DATASET EXTRACT ▸
+---+

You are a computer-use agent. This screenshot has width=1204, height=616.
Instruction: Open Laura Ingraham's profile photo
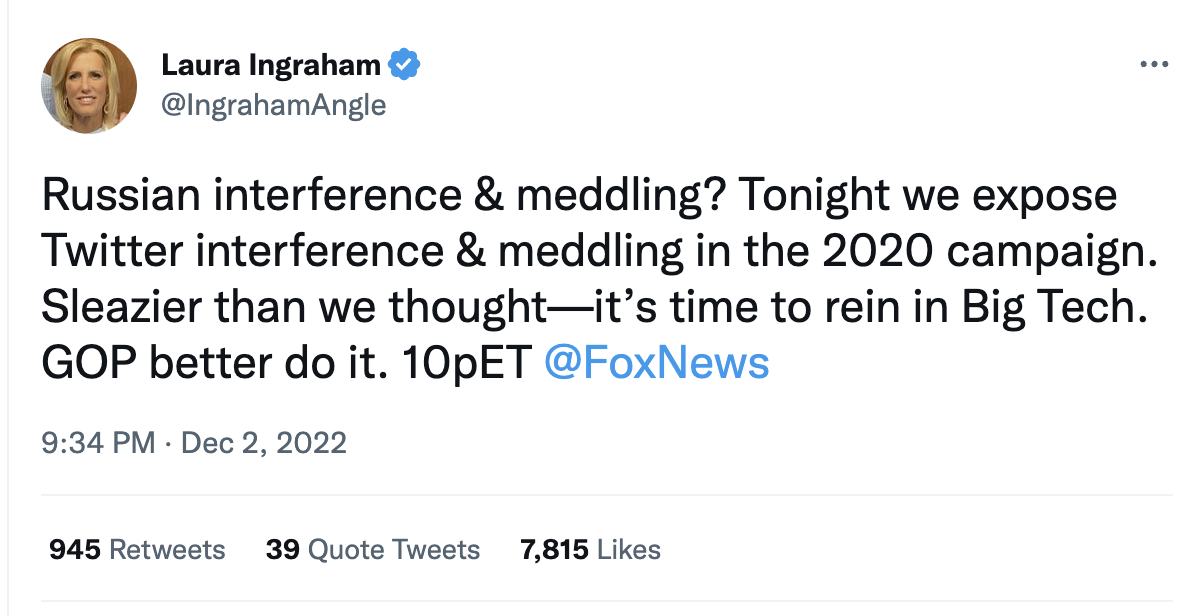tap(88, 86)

+---+

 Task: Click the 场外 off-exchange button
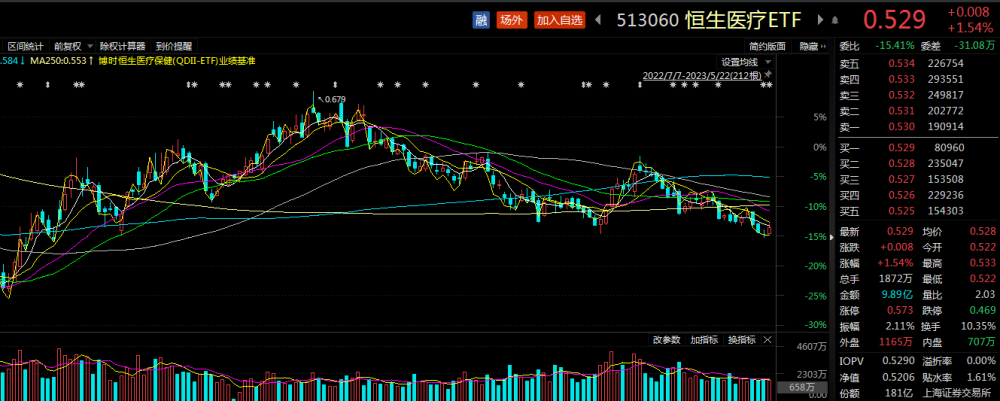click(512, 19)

+---+

WHAT IS NEEDED ▸ Transcribe the part that opens with the line containing "You are a computer-use" and closes with the line containing "tap(88, 86)", including both of those lines. Leave the pictures out of your answer.

EXPECTED ANSWER ▸
You are a computer-use agent. This screenshot has width=1204, height=616.
Instruction: Open Laura Ingraham's profile photo
tap(88, 86)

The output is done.